═════ Data records

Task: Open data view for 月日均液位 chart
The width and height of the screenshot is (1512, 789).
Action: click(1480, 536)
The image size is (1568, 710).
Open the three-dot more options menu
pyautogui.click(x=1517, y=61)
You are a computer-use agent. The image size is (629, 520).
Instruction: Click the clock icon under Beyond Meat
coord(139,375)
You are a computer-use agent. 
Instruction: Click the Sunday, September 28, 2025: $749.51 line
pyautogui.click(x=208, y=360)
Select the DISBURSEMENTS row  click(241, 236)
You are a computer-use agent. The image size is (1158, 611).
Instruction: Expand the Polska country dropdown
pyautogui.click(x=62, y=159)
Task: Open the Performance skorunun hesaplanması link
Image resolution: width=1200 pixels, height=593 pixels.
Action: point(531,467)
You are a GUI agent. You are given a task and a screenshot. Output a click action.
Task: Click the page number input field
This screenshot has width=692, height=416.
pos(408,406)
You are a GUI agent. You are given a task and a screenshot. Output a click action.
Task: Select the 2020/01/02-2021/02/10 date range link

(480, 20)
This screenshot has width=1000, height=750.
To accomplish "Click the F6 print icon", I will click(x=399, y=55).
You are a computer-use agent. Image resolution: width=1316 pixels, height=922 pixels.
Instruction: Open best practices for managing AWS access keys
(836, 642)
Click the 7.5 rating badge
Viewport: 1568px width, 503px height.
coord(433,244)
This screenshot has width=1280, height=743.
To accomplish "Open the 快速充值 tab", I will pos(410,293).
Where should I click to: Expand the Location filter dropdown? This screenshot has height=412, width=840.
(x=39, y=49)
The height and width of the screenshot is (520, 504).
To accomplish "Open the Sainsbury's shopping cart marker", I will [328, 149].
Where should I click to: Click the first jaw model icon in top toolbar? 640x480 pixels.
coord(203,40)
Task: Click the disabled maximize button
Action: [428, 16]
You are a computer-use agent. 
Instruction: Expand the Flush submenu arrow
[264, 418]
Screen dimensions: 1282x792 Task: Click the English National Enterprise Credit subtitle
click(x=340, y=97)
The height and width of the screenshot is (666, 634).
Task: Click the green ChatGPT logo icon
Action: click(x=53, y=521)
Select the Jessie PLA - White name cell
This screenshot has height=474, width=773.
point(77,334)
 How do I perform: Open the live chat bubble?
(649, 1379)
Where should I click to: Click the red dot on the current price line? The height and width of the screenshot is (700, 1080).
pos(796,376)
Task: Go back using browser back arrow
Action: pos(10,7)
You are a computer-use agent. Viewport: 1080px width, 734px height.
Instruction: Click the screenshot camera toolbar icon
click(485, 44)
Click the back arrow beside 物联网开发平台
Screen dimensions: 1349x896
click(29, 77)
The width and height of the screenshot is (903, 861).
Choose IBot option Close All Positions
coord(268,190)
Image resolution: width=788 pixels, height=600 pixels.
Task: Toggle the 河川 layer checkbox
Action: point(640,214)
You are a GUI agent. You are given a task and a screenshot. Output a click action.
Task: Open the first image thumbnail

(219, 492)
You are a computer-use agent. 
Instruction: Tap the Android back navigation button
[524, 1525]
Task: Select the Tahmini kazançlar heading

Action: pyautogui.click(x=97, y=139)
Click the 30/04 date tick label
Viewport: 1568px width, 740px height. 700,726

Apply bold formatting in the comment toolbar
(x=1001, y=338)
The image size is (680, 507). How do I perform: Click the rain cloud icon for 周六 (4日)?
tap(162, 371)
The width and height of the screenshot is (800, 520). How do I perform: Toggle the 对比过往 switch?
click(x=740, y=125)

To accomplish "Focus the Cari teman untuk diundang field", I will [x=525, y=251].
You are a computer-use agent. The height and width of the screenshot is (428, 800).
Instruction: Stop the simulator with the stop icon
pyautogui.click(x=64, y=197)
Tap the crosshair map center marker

══════════

Short task: Copy out every one of the lines above, word for word and in the same order.

Solution for this task:
Task: Open data view for 月日均液位 chart
The width and height of the screenshot is (1512, 789).
Action: click(1480, 536)
The image size is (1568, 710).
Open the three-dot more options menu
pyautogui.click(x=1517, y=61)
You are a computer-use agent. The image size is (629, 520).
Instruction: Click the clock icon under Beyond Meat
coord(139,375)
You are a computer-use agent. 
Instruction: Click the Sunday, September 28, 2025: $749.51 line
pyautogui.click(x=208, y=360)
Select the DISBURSEMENTS row  click(241, 236)
You are a computer-use agent. The image size is (1158, 611).
Instruction: Expand the Polska country dropdown
pyautogui.click(x=62, y=159)
Task: Open the Performance skorunun hesaplanması link
Image resolution: width=1200 pixels, height=593 pixels.
Action: point(531,467)
You are a GUI agent. You are given a task and a screenshot. Output a click action.
Task: Click the page number input field
This screenshot has width=692, height=416.
pos(408,406)
You are a GUI agent. You are given a task and a screenshot. Output a click action.
Task: Select the 2020/01/02-2021/02/10 date range link

(480, 20)
This screenshot has width=1000, height=750.
To accomplish "Click the F6 print icon", I will click(x=399, y=55).
You are a computer-use agent. Image resolution: width=1316 pixels, height=922 pixels.
Instruction: Open best practices for managing AWS access keys
(836, 642)
Click the 7.5 rating badge
Viewport: 1568px width, 503px height.
coord(433,244)
This screenshot has width=1280, height=743.
To accomplish "Open the 快速充值 tab", I will pos(410,293).
Where should I click to: Expand the Location filter dropdown? This screenshot has height=412, width=840.
(x=39, y=49)
The height and width of the screenshot is (520, 504).
To accomplish "Open the Sainsbury's shopping cart marker", I will [328, 149].
Where should I click to: Click the first jaw model icon in top toolbar? 640x480 pixels.
coord(203,40)
Task: Click the disabled maximize button
Action: [428, 16]
You are a computer-use agent. 
Instruction: Expand the Flush submenu arrow
[264, 418]
Screen dimensions: 1282x792 Task: Click the English National Enterprise Credit subtitle
click(x=340, y=97)
The height and width of the screenshot is (666, 634).
Task: Click the green ChatGPT logo icon
Action: click(x=53, y=521)
Select the Jessie PLA - White name cell
This screenshot has height=474, width=773.
point(77,334)
 How do I perform: Open the live chat bubble?
(649, 1379)
Where should I click to: Click the red dot on the current price line? The height and width of the screenshot is (700, 1080).
pos(796,376)
Task: Go back using browser back arrow
Action: pos(10,7)
You are a computer-use agent. Viewport: 1080px width, 734px height.
Instruction: Click the screenshot camera toolbar icon
click(485, 44)
Click the back arrow beside 物联网开发平台
Screen dimensions: 1349x896
click(29, 77)
The width and height of the screenshot is (903, 861).
Choose IBot option Close All Positions
coord(268,190)
Image resolution: width=788 pixels, height=600 pixels.
Task: Toggle the 河川 layer checkbox
Action: point(640,214)
You are a GUI agent. You are given a task and a screenshot. Output a click action.
Task: Open the first image thumbnail

(219, 492)
You are a computer-use agent. 
Instruction: Tap the Android back navigation button
[524, 1525]
Task: Select the Tahmini kazançlar heading

Action: pyautogui.click(x=97, y=139)
Click the 30/04 date tick label
Viewport: 1568px width, 740px height. 700,726

Apply bold formatting in the comment toolbar
(x=1001, y=338)
The image size is (680, 507). How do I perform: Click the rain cloud icon for 周六 (4日)?
tap(162, 371)
The width and height of the screenshot is (800, 520). How do I perform: Toggle the 对比过往 switch?
click(x=740, y=125)

To accomplish "Focus the Cari teman untuk diundang field", I will [x=525, y=251].
You are a computer-use agent. The height and width of the screenshot is (428, 800).
Instruction: Stop the simulator with the stop icon
pyautogui.click(x=64, y=197)
Tap the crosshair map center marker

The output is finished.